Me: Where do you feel your sadness?
Boy: In my heart, and in my eyes because I can’t stop crying (locating the emotion in the body).
Me: I would feel sad too because I like creatures too (empathising).
When he had calmed down, and he was over his upset, I asked him what he knew about Christmas beetles (exploring). We had a discussion about Christmas beetles. How they change from lawn grubs into beetles. How our dogs dig up the grubs and eat them (yuk!).
This wasn’t a teaching moment, it was a shared moment – I know what interests him. His dad piped up and said that Christmas must be coming again because it was a Christmas beetle, and that made the boy laugh.

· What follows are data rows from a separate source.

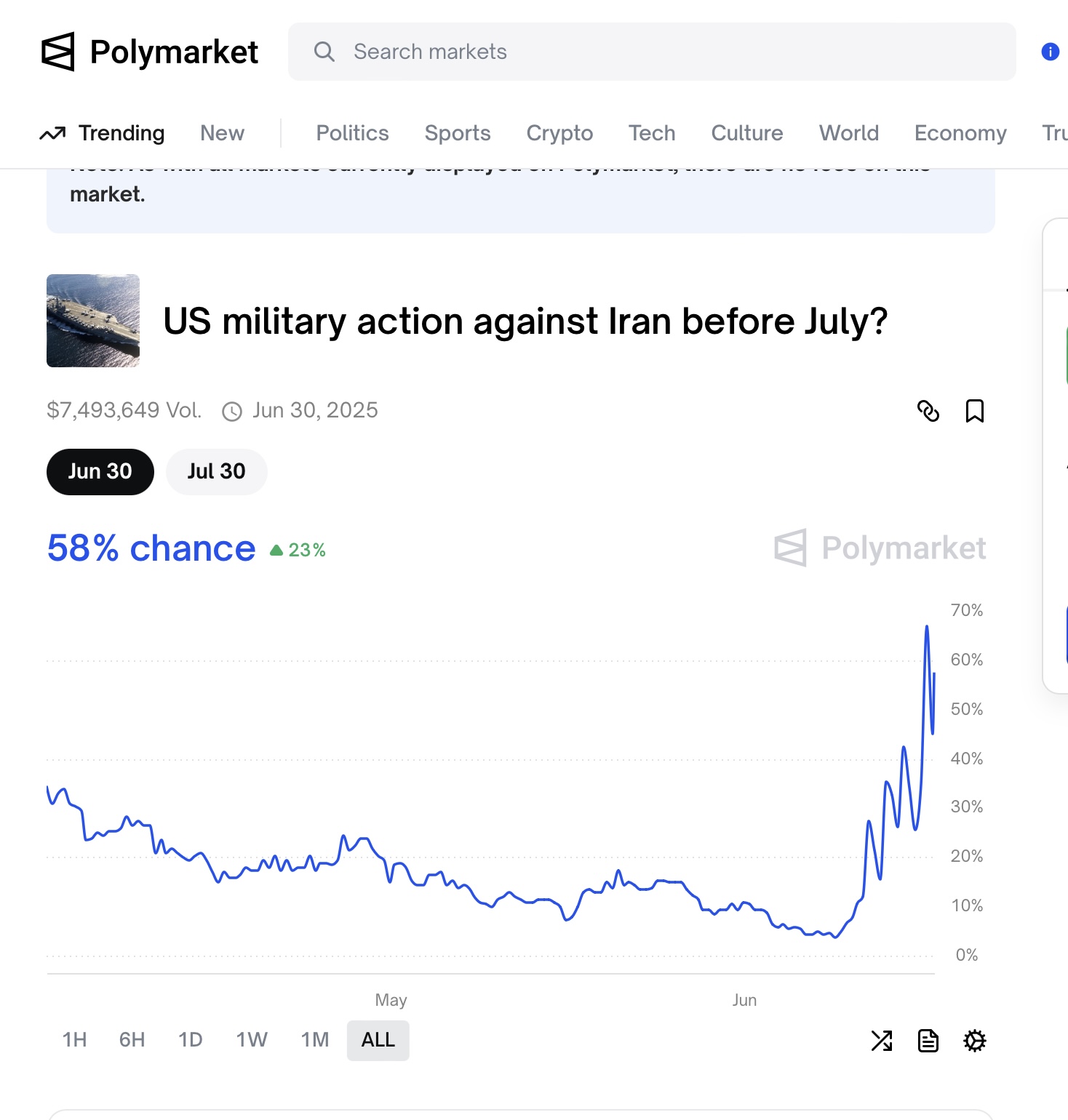Copy market link with chain icon
The height and width of the screenshot is (1120, 1068).
pos(928,411)
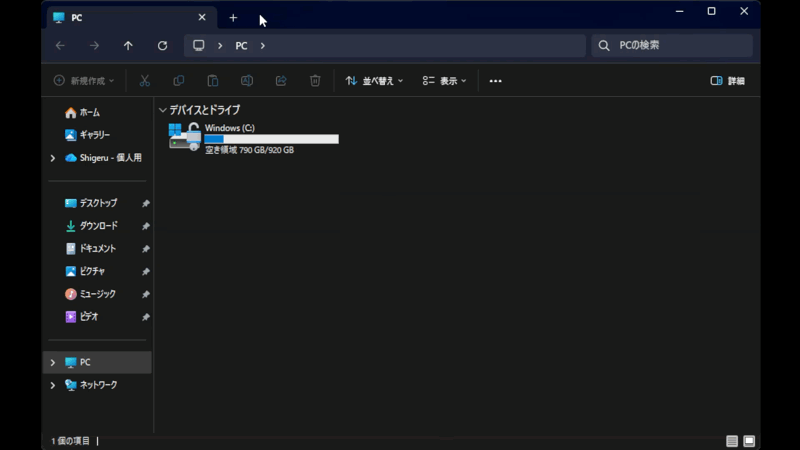
Task: Click the Share icon in toolbar
Action: point(281,81)
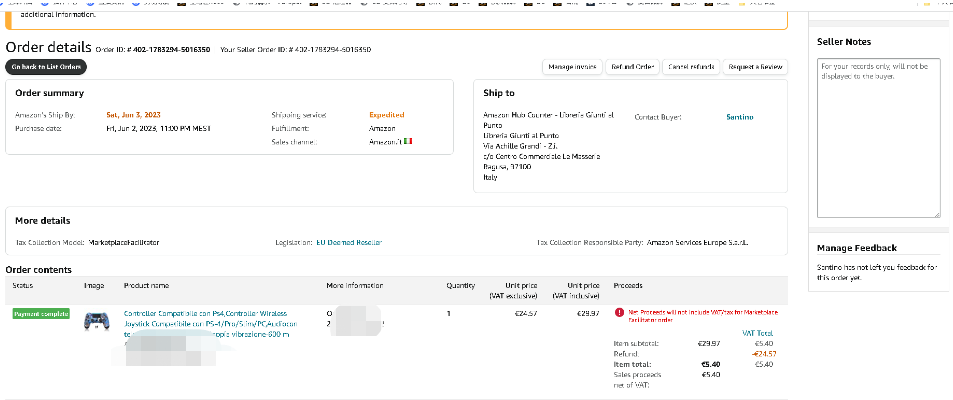The width and height of the screenshot is (953, 400).
Task: Contact buyer Santino via name link
Action: tap(740, 117)
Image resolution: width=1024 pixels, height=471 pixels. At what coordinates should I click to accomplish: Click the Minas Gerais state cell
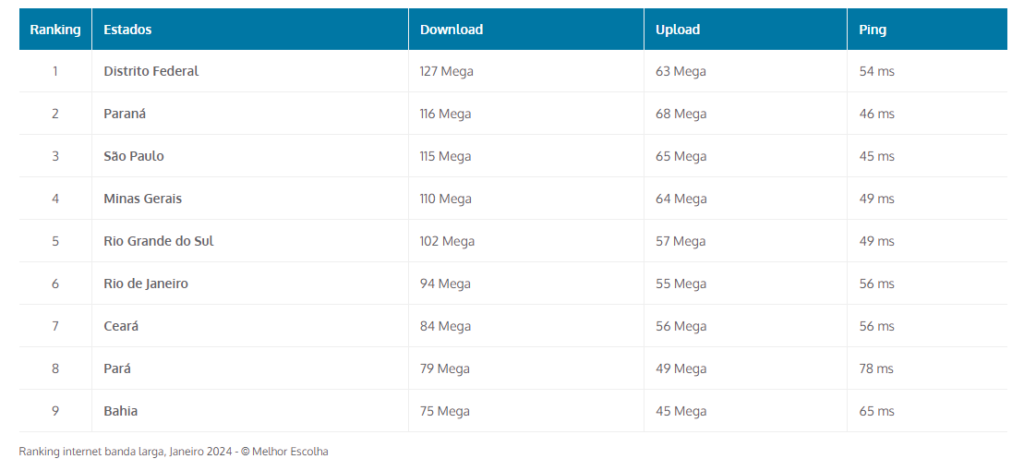click(x=143, y=199)
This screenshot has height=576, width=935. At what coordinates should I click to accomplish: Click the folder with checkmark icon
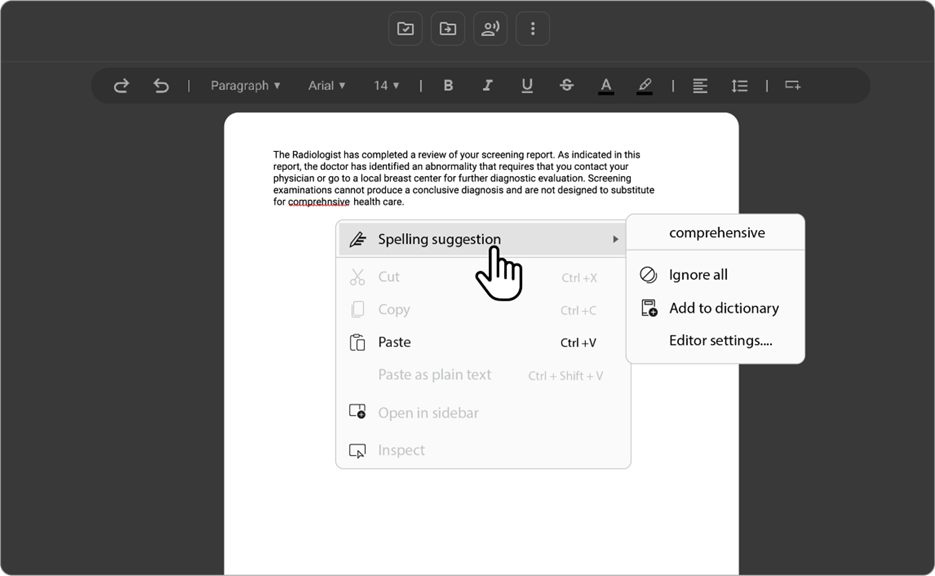pos(405,29)
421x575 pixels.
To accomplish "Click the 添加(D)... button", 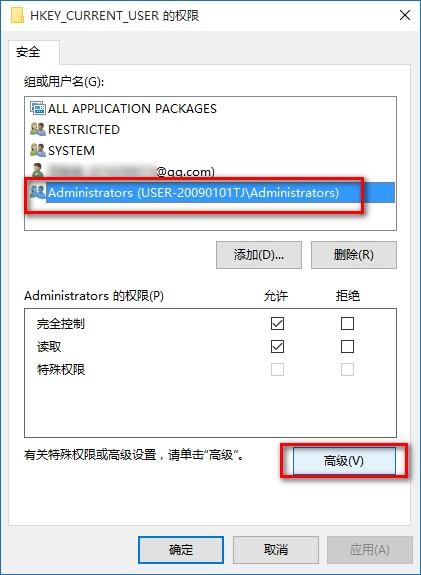I will (x=259, y=254).
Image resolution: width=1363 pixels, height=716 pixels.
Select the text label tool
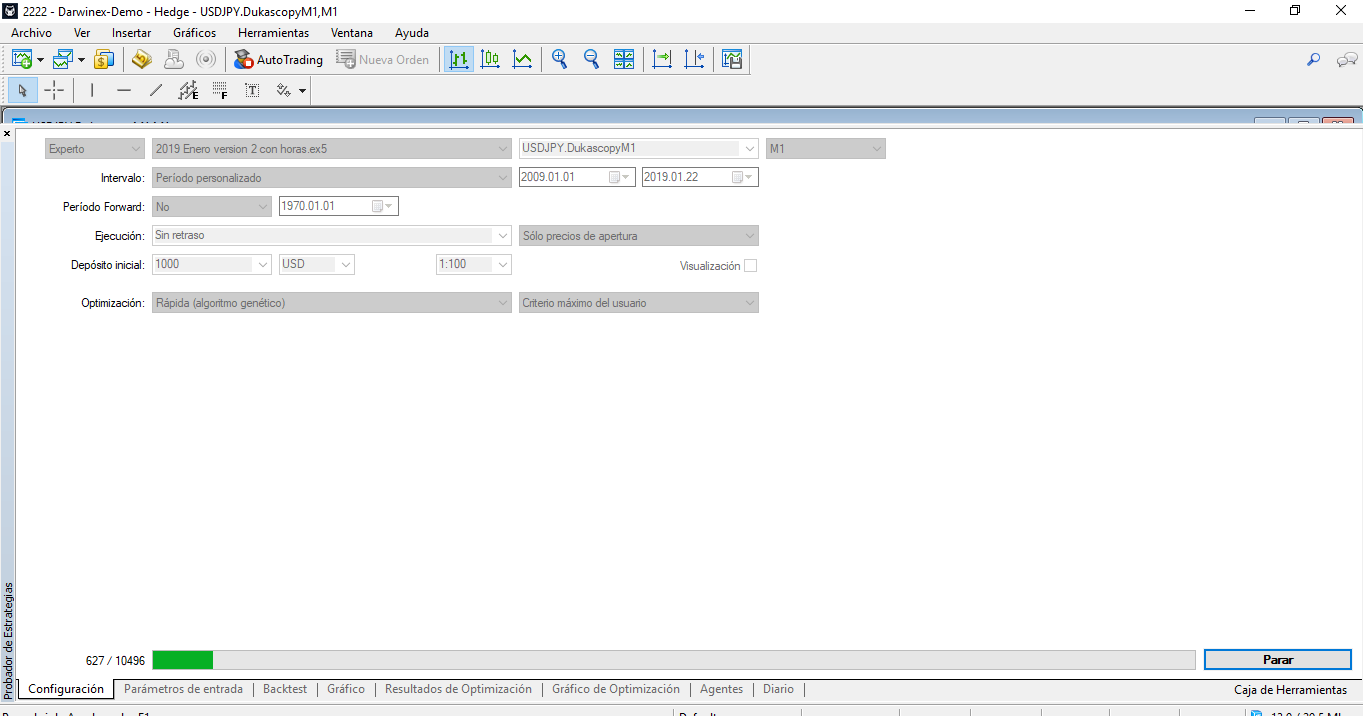252,91
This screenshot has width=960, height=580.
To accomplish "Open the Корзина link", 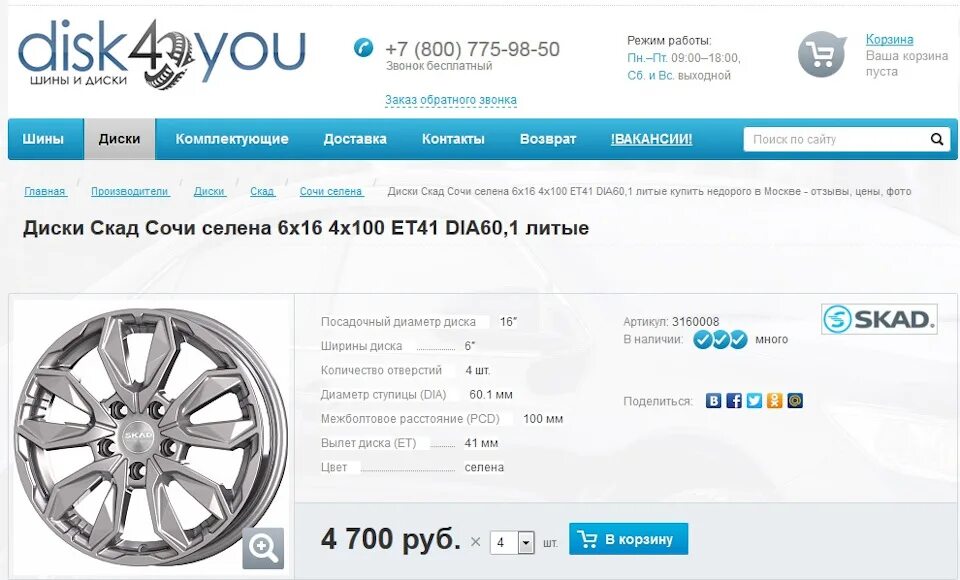I will pyautogui.click(x=889, y=40).
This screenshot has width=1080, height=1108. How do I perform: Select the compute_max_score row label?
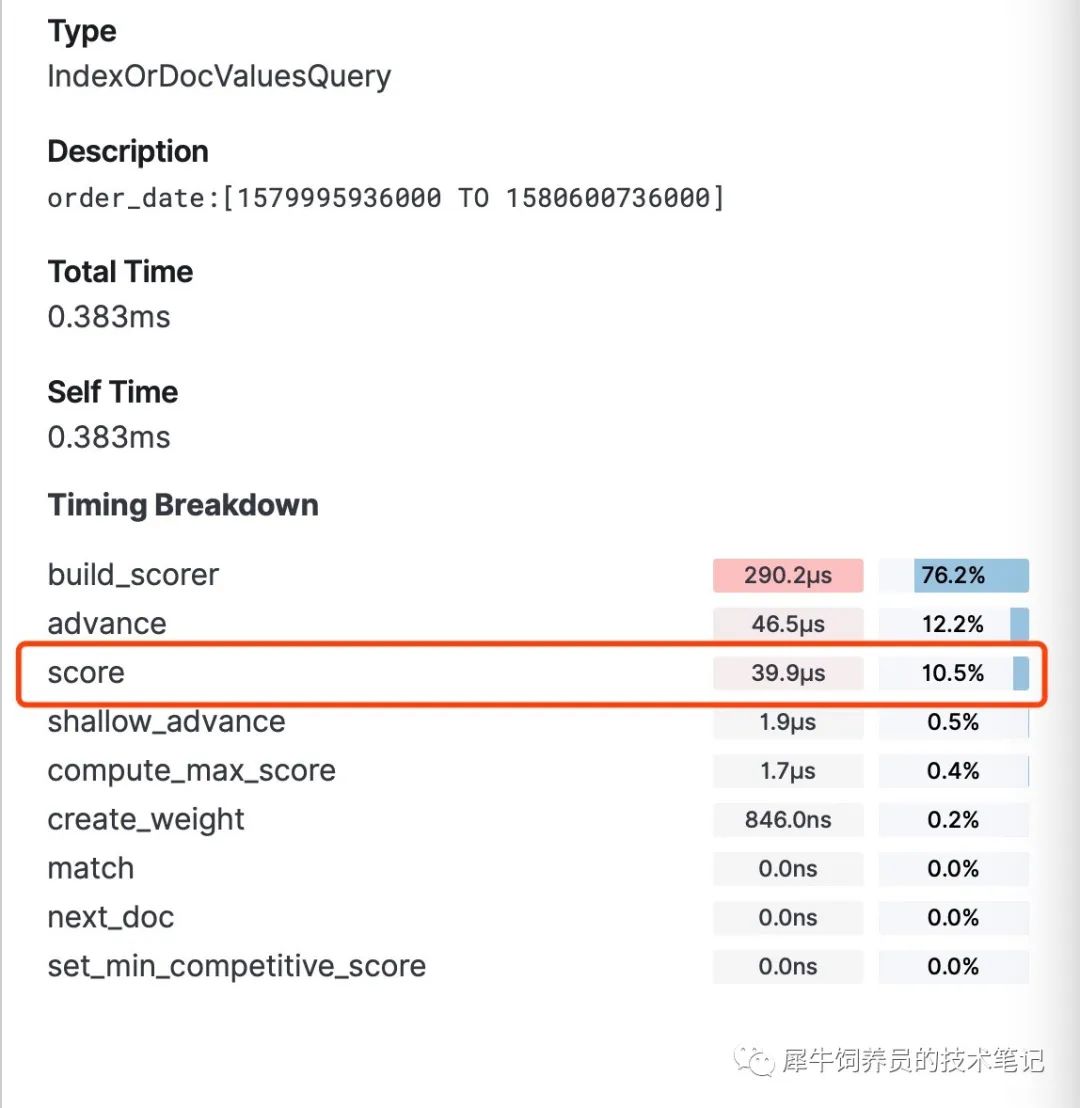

Part of being a positive parent is helping to organise your child’s feelings. It is not telling her to “get over it, and on with it”. It’s not dismissing how she feels. It’s not distracting her with a toy to try to cheer her up. It is being with your child through all of the bigness and discomfort of it all. You don’t want your child to be so upset or angry, and you are tempted to try and move her through it quickly so you can get on with being calmer and happier. However, the more you acknowledge your child’s feelings and “be with” her, the more emotionally attuned she will become. In time, she will learn how to organise her own feelings because she has had it modelled for her.
I don’t live in Disneyland. I know this is not possible all of the time. There are days when I have a screaming boy when I’m trying to get out the door to get to work. I do some acknowledging of feelings but I tell him that I don’t have time to organise his feelings the way he is used to. Because he is “heard” most of the time, he can tolerate the times when it’s not possible.